Rows on where targets appear
· · ·
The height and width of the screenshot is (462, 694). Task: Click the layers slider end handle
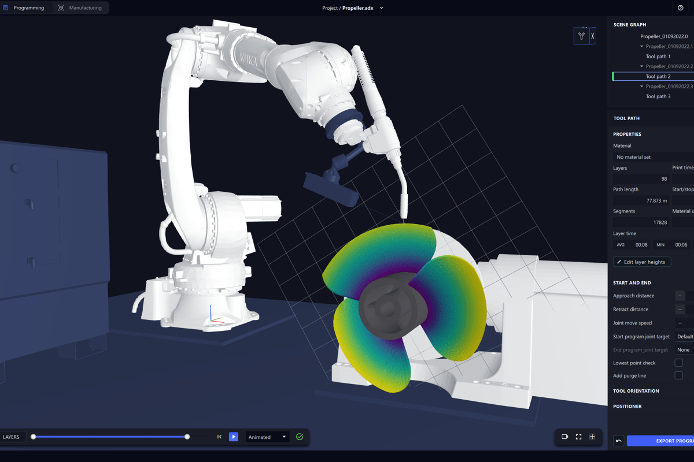coord(187,437)
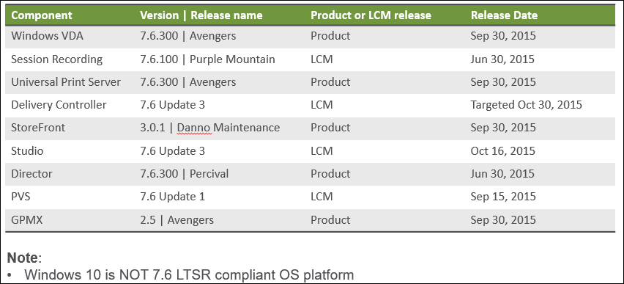Select the Studio row label

pyautogui.click(x=27, y=150)
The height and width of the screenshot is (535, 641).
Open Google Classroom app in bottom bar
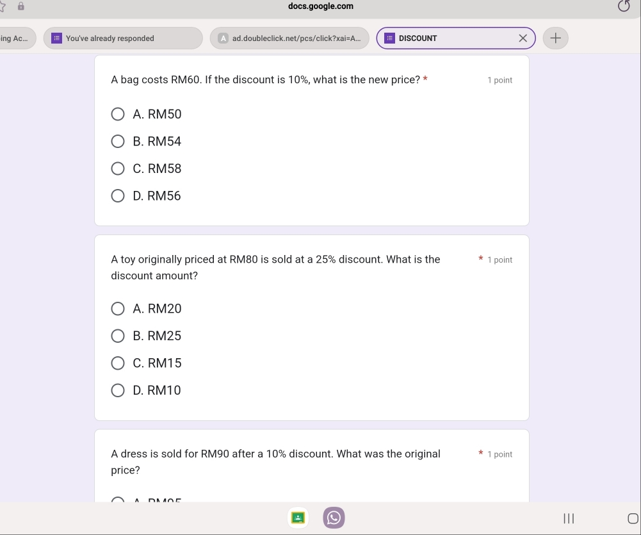point(298,518)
· · ·
> [THE PROBLEM]: Copy the rows word for word, beginning at the line that has "The height and width of the screenshot is (535, 641)." and going through the last line of the rows. Leave the pictures out of your copy.

> [SOLUTION TO THE PROBLEM]:
The height and width of the screenshot is (535, 641).
Open Google Classroom app in bottom bar
point(298,518)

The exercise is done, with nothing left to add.